Gas Giants Gobbled Up Most of Their Moons
http://www.universetoday.com/2006/06...f-their-moons/
June 16th, 2006

Even though our Solar System’s gas giants vary widely in size and mass, they
do have something in common. Each planet is roughly 10,000 times more
massive than the combined mass of all their moons. During planetary
formation, rocky moons grew out of the solid material surrounding each
planet. As these moons grew larger, leftover gas slowed them down, and
they fell into the planet to be consumed. The moons we see today were the
last ones to form around their parent planets, after the gas had dissipated.

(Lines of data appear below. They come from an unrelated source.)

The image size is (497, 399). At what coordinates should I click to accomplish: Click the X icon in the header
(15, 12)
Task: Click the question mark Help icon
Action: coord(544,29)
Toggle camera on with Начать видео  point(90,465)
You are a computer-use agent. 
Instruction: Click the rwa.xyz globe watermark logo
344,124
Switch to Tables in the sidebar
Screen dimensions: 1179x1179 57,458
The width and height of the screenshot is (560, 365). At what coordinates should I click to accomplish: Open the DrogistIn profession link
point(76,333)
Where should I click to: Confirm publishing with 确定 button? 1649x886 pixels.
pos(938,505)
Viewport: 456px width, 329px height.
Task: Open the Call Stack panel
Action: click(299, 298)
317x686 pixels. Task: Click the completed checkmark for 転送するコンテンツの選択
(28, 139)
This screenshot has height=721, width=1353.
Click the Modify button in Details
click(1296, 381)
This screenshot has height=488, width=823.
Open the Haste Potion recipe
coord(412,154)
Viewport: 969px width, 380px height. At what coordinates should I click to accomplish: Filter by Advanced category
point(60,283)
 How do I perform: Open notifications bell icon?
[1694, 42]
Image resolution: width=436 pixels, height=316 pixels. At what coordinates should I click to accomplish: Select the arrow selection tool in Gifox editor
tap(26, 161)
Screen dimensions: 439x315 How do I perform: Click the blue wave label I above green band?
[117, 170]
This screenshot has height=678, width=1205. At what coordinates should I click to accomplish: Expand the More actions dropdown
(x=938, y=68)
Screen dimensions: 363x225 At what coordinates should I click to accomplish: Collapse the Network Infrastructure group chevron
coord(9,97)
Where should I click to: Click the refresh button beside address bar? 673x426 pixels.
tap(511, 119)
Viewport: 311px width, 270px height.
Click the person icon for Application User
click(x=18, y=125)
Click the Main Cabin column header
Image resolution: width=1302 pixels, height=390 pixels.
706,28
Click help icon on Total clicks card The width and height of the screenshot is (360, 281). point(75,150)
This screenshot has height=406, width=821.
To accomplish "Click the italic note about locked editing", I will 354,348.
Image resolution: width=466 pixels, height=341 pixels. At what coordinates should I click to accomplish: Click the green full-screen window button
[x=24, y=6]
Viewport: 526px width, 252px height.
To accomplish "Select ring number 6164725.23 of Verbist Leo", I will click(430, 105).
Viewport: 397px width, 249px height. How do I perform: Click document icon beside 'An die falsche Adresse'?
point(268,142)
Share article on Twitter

I don't know why this article gives wrong Giant Planet/Moon ratio?
In reality, it is not "roughly 10,000 times" but rather around 4000 times.
(Jupiter - 4828 times; Saturn - 4019; Uranius - 9514; Neptune - 4789 times)

It means, if limit is 4000 times smaller moon around Giant Planet,
then, in order to have at least moon with mass of at least 1/4 mass Earth,
the super giant planet MUST have at least 3 times the mass of Jupiter!

I picked mass of 1/4 mass Earth's, having in mind that that mass is
really quite enough for atmosphere to stay around that moon
for long enough time to support developing life up to the stage of
inteligent humans, or better say, intellingent ETs, our brothers and sisters
in the Universe.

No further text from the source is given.